Why not? It has to be a good thing to know our digital vitals, right? How can we become finely-tuned machines unless we know what to tune? Or more realistically, isn’t this the kind of intelligence we need to make us realize that preventative medicine means more than using handi-wipes.
I think about how many years we’ve known about the nastiness of tobacco, but the FDA still feels it needs to slap hideous images of dead bodies and charred lungs on cigarette packs to get people to stop smoking. The ugly truth isn’t enough; you need to show the ugly.

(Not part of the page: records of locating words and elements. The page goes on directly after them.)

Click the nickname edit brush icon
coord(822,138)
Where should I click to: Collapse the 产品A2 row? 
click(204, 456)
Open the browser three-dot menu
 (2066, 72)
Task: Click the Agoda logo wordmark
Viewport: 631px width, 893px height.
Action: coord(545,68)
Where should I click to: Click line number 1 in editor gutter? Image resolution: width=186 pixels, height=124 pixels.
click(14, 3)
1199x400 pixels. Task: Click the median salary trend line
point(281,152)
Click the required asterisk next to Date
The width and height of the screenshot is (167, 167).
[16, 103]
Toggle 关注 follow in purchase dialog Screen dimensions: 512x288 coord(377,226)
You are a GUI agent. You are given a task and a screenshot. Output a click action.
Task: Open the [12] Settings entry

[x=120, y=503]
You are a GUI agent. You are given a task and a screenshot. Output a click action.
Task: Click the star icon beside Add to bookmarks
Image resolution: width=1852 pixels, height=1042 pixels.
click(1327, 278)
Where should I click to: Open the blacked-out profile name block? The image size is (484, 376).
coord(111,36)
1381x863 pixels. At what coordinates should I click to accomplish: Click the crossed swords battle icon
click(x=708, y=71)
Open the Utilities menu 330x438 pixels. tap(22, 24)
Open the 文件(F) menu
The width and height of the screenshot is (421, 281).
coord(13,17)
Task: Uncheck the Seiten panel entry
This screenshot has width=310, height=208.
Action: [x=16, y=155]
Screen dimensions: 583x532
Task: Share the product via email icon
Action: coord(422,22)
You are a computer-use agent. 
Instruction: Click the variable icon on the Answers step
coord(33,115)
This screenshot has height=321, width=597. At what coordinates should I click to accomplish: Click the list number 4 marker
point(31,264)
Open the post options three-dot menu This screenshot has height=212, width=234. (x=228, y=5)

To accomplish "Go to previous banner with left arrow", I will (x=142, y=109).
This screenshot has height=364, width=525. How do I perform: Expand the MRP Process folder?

Seems there’s a lesson here to carry with us into a future of personal quantification. For most of us, data won’t be enough. We’ll need visual jolts.
So here’s my idea. Let’s say that electronic magical mirror is refined to the point where it can gather all your key data through just a touch. Why not display the results in one of two modes, “Show” or “Tell”?
“Tell” would give it to you straight—a simple, numbers-happy printout.
But “Show” would ratchet up the drama. If your numbers are good, you’d see a different you in the mirror, one who’s 10 years younger. But if the news is grim, you’d be face-to-face with a version of yourself that’s, well, a little bit dead.
In that future, mirrors would lie a little. But they’d still be brutally honest.
What say you? Would you want to hack your body? And would that motivate you to take better care of yourself?